Y entonces, como en una extraña y psicodélica pesadilla, ante los asombrados ojos de Roy, una a una, todas y cada una de las muñecas de la estantería comenzaron a agitarse, a moverse y… ¡A hablar!
– ¡Eres malo! -Murmuraban mientras, con sus diminutos deditos de porcelana, señalaban al maleante-. ¡Y te vamos a castigar!
– ¡Mierda! -Roy giró sobre sus talones e intentó escapar.
– ¿Dónde crees qué vas? -A sus pies, tres muñecos le cortaban el paso, estirando sus blancos bracitos hacia él-. ¡Vamos a castigarte!
– ¡No, malditos monstruos! -Furioso y asustado, Roy comenzó a patear a los muñecos, quebrando sus frágiles bracitos y cabezas de porcelana.
– ¡Asesino, asesino! -Gritaban desde el estante aquellas muñecas, que no podían moverse.
– ¡Muerte al ladrón! -Se escuchó, de repente, una voz mucho más potente que las otras-. ¡Qué corra el mismo destino que su cómplice! -Y algo surgió de detrás de la estantería.
– ¡Mierda, joder, ostia puta! -Roy tropezó y cayó al suelo cuan largo era, al ver aquello que se le venía encima.
– ¡Tu amigo está aquí conmigo! -Armada con unas pequeñas tijeras de costura, una muñeca, bastante más grande que el resto, avanzaba hacia él, sonriéndole, mostrándole unos blancos dientecillos de plástico.

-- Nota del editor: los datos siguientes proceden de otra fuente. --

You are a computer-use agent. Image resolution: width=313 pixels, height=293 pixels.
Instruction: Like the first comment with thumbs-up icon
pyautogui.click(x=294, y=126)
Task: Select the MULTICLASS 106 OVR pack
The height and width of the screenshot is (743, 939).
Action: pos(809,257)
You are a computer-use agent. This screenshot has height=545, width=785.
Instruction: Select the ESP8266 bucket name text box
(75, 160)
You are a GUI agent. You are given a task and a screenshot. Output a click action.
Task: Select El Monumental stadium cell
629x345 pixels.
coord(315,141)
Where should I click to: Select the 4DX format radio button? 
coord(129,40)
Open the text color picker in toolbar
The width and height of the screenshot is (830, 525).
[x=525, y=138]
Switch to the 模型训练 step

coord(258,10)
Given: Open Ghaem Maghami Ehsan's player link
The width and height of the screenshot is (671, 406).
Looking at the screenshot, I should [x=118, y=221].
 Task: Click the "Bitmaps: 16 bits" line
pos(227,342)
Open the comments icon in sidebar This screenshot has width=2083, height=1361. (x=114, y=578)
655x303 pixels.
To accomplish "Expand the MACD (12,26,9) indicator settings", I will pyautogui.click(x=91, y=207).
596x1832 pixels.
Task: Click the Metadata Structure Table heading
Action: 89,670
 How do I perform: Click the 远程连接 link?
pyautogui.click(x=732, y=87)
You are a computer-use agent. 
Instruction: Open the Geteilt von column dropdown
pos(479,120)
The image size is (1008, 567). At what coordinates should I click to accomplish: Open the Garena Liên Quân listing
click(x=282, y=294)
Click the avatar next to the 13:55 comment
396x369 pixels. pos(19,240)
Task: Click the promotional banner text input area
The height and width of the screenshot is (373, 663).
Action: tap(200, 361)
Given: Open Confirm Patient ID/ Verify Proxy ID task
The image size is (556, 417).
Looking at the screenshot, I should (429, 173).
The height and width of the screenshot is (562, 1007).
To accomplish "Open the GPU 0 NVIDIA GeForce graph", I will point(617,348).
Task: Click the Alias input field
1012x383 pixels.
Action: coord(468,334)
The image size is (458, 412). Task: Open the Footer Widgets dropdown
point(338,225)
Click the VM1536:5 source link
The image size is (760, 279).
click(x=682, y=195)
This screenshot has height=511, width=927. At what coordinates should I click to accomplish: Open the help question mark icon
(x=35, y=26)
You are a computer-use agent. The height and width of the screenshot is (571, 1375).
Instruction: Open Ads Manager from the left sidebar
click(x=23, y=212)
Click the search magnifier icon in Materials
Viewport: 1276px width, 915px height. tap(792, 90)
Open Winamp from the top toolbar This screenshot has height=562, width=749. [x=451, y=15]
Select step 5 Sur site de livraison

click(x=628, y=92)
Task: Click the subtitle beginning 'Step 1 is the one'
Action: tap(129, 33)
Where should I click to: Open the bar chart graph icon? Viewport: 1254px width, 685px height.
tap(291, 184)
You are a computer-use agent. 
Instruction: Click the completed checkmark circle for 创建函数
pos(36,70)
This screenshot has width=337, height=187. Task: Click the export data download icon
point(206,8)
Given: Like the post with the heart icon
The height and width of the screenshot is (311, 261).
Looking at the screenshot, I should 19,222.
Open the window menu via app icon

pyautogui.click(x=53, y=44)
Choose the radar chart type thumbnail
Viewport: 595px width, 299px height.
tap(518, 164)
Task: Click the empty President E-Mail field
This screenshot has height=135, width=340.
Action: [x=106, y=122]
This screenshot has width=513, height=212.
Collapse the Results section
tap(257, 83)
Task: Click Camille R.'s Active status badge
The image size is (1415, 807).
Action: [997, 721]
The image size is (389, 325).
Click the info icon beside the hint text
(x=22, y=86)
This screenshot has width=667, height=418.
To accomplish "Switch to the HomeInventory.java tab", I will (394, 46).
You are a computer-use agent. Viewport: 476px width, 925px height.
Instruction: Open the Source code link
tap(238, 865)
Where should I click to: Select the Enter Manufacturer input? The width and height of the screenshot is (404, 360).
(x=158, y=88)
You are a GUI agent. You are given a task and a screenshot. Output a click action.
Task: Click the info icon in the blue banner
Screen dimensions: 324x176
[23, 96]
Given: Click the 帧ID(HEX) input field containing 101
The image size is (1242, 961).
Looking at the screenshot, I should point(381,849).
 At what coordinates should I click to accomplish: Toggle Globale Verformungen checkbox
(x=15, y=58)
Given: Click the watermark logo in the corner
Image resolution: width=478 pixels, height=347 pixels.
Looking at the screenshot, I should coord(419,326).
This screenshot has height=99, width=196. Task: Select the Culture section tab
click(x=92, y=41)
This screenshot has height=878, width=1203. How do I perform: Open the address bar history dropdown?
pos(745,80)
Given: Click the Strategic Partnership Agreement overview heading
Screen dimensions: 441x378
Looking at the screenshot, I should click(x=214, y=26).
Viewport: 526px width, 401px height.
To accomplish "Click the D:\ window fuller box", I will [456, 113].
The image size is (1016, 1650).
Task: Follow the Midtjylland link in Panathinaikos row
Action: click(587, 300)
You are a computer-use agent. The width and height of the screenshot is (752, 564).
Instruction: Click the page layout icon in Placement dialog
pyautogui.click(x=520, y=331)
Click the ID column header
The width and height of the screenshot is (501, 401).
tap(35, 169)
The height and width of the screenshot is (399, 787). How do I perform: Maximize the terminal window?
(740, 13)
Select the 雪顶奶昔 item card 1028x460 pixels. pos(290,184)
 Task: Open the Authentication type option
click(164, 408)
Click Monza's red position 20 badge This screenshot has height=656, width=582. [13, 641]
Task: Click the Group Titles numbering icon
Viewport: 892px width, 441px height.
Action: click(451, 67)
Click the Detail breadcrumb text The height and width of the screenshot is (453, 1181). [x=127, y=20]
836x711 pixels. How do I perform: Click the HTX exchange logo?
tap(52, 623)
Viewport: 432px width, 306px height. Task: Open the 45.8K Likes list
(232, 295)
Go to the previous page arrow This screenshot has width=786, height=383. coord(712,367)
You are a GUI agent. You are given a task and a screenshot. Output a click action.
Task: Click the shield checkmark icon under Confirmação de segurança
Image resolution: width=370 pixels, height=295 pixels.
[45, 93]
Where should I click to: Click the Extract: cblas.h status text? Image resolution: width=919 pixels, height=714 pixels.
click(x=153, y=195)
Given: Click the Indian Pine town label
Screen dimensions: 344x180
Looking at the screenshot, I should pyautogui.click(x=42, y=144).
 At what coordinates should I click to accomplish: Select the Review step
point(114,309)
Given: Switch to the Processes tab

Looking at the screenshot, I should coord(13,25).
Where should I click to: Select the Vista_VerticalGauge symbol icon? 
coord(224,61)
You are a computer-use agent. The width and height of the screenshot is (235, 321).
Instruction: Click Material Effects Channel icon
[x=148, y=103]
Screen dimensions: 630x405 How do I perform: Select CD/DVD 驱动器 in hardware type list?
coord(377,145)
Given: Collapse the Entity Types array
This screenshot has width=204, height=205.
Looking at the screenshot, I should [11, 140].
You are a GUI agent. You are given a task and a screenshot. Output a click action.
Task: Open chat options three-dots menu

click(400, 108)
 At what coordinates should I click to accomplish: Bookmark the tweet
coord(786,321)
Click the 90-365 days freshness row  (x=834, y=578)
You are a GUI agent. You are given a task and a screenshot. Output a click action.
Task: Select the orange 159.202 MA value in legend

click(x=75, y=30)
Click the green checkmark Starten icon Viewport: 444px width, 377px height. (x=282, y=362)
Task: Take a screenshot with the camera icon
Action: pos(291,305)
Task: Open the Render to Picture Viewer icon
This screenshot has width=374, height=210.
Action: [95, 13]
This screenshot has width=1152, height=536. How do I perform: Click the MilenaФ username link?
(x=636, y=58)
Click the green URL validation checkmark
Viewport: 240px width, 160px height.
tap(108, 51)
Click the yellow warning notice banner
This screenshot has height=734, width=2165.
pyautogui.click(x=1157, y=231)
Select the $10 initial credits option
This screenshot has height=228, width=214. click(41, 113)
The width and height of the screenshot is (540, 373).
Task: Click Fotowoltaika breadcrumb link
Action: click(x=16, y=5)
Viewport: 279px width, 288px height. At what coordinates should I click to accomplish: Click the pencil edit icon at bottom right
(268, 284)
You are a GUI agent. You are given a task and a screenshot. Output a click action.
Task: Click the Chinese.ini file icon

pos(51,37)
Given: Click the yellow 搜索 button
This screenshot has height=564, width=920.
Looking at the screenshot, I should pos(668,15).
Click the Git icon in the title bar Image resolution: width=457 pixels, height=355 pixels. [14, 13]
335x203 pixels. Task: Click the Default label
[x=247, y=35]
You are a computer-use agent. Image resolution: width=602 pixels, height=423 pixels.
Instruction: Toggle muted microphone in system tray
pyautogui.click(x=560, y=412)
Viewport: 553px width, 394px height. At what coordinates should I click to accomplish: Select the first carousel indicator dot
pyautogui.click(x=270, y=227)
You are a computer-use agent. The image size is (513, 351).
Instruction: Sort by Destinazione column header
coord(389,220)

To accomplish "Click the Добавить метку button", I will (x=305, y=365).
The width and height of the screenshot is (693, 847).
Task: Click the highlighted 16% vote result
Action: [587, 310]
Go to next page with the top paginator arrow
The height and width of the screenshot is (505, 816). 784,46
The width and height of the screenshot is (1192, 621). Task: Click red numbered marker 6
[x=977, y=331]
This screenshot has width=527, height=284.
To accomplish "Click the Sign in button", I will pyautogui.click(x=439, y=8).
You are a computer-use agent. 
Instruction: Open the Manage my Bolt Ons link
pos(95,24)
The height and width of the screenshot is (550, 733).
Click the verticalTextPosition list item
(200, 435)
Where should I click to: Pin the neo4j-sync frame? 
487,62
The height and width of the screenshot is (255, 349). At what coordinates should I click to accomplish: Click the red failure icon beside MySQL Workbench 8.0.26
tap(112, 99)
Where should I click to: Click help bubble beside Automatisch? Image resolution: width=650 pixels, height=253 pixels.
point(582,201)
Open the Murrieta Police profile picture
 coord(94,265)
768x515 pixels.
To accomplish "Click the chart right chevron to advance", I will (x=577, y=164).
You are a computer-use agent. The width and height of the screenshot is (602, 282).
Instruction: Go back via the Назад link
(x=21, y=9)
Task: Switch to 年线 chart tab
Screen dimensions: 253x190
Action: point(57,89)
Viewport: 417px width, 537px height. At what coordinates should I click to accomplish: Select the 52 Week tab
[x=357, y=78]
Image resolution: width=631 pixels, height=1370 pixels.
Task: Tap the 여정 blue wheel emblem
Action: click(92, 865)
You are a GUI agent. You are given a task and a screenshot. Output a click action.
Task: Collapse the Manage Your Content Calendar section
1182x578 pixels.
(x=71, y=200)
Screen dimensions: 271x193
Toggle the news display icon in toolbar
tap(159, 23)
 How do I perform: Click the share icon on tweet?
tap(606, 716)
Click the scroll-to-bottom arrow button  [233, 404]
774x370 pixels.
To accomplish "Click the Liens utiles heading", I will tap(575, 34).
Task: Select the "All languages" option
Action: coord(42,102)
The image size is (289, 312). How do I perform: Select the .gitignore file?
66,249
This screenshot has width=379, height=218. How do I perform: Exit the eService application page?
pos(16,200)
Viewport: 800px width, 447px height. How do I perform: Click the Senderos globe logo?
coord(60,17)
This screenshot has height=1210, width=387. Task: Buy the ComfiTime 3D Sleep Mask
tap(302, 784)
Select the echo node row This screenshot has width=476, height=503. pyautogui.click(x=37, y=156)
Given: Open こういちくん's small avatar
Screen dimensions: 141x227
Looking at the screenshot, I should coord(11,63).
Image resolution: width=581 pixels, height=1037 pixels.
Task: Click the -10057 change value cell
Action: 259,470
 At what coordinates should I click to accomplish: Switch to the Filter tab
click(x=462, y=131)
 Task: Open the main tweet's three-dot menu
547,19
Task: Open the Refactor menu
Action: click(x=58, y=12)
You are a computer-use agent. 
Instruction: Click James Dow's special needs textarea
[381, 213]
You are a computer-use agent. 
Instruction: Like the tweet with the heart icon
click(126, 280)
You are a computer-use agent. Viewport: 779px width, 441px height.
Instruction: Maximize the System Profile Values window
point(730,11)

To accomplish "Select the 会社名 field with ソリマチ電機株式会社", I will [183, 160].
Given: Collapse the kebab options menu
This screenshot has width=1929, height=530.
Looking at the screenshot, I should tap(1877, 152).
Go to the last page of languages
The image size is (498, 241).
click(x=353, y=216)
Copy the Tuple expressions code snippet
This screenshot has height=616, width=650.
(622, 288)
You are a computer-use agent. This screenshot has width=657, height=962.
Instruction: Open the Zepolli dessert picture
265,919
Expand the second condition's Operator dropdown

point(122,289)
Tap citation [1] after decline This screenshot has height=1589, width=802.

– ¿Quién, qué eres tú? -El ladronzuelo intentó reptar hacia atrás, apoyándose en sus codos.
– Me llamo Rose Mary y soy una linda muñequita -canturreó la muñeca, mientras daba un paso hacia Roy-. Juega conmigo y seamos amigos.
– ¡Nooo!
Al día siguiente…
– ¿Y dice usted, Mrs. Klein, que esos dos hombres marcharon sin pagarle el alquiler de las habitaciones? -Nick Travis, Jefe de Policía de Rock Bridges, tuvo esa mañana doble trabajo. Por un lado, el atraco a la tienda de antigüedades del viejo Kirby. Por otro, dos tipos se habían marchado del motelito de la viuda Klein sin pagar.
Mientras, en el bazar de Kirby.
– No se llevaron nada -Lucille Kirby ayudaba a su marido a recoger las muñecas caídas de las estanterías.
– Seguramente no tenían ni idea del valor de estas muñecas -su marido, con gesto amoroso, tomó a Rose Mary del suelo y la volvió a colocar en su sitio mientras le susurraba en su orejita de porcelana- Muchas gracias.
Me ha impresionado la historia, siempre me han dado miedo las muñecas de porcelana.